では実際に、水環境中で界面活性剤が生態系に影響を与えることはないのでしょうか? それを科学的にチェックするために「リスク評価」が行なわれます。評価する際の指標として、PNEC(Predicted No-Effect Concentration:予測無影響濃度)と、PEC(Predicted Environmental Concentration:予測環境濃度)が用いられています。
PNEC(ピーネック)
水生生物に影響がない濃度を求める
水系生態系を構成する生物を対象に、界面活性剤が与える影響をさまざまな角度から調べるため、主に右図のような生物種を用いて試験を行なっています。
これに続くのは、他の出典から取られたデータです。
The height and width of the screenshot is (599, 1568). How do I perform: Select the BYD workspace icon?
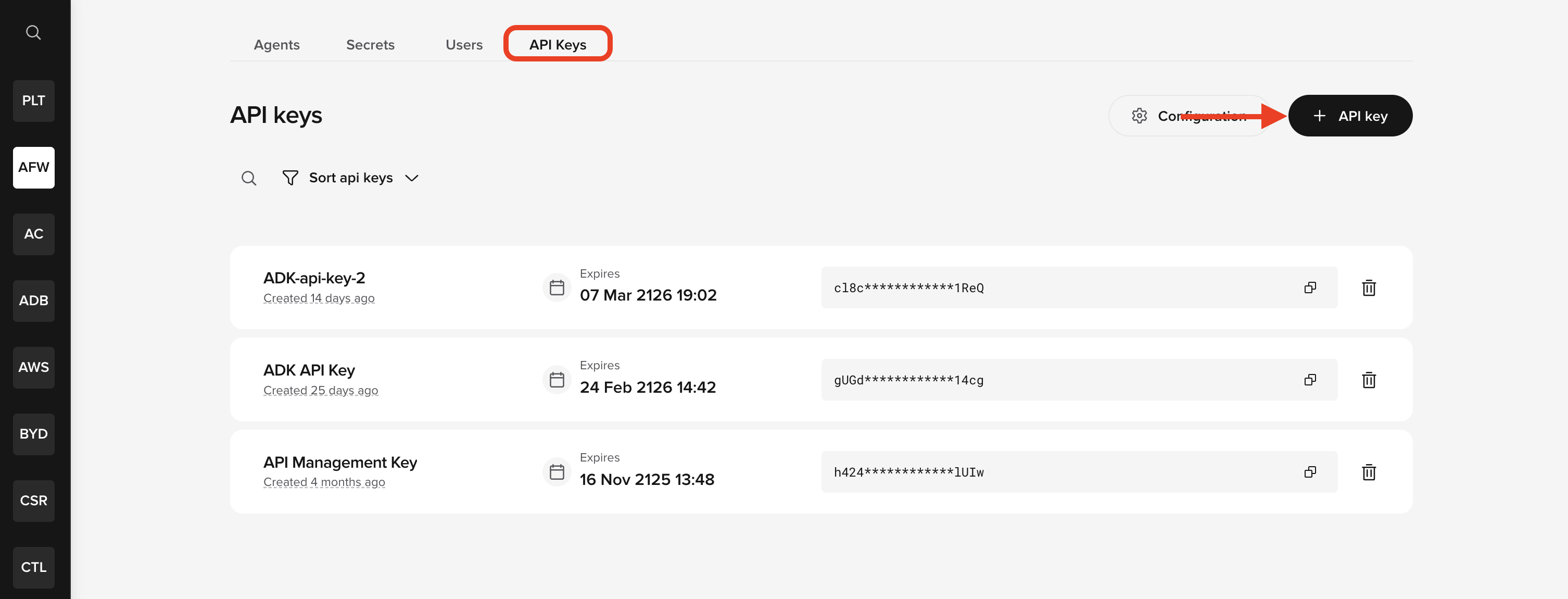pyautogui.click(x=33, y=434)
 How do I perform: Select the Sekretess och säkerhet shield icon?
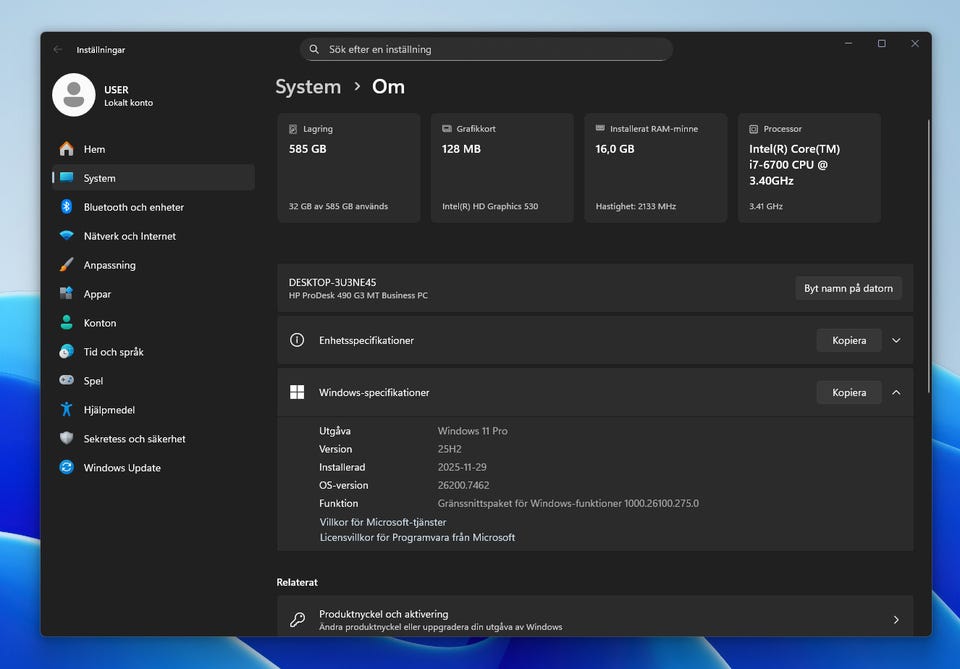66,439
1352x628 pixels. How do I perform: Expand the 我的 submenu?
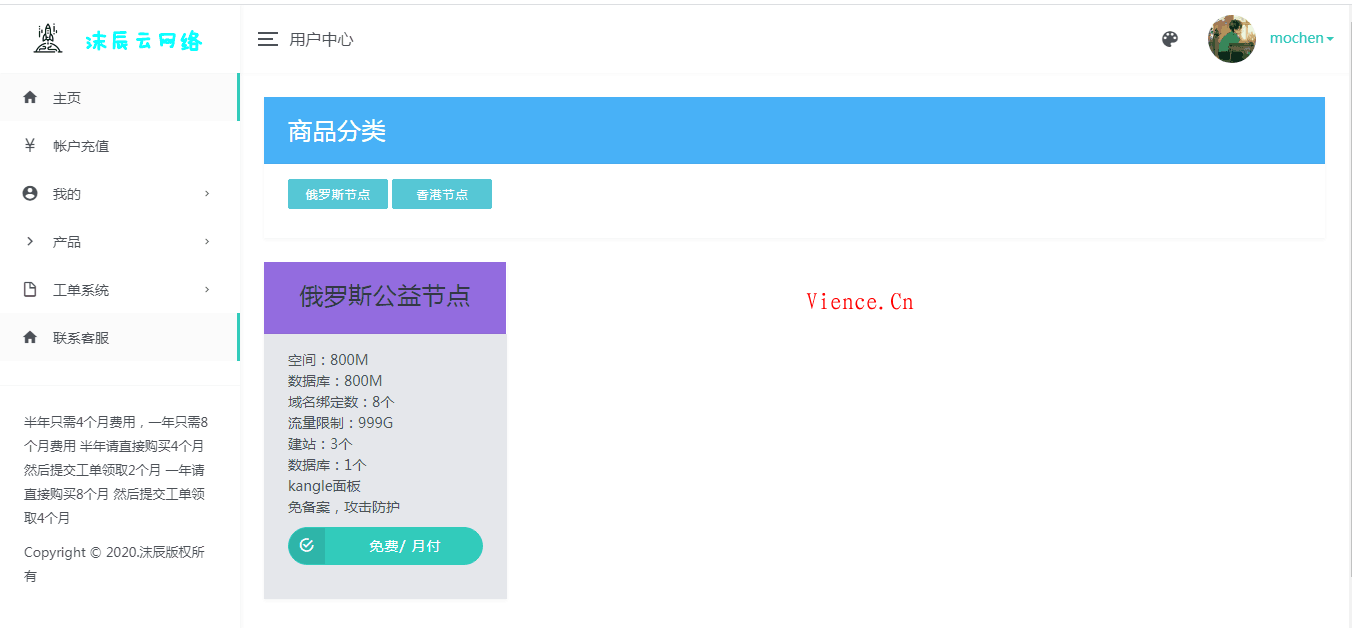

得られた有害性(ハザード)のデータを解析して、最も強く影響が出た生物種のデータをもとに、界面活性剤の「予測無影響濃度(PNEC)」を求めます。
PEC(ペック)
現実の環境中での予測濃度を求める
河川モニタリングでは、水中の界面活性剤濃度を定点観測し、水生生物が摂取したり接触するであろう量や濃度(暴露)を推定しています。全測定結果を統計処理した95パーセンタイル値を、界面活性剤の「予測環境濃度(PEC)」として採用しています。
現実的なリスク評価を行なうには、どの河川のどの場所を調べるかも重要です。もともと魚が棲んでいないような排水路などを調査しても、河川の実態把握にはつながりません。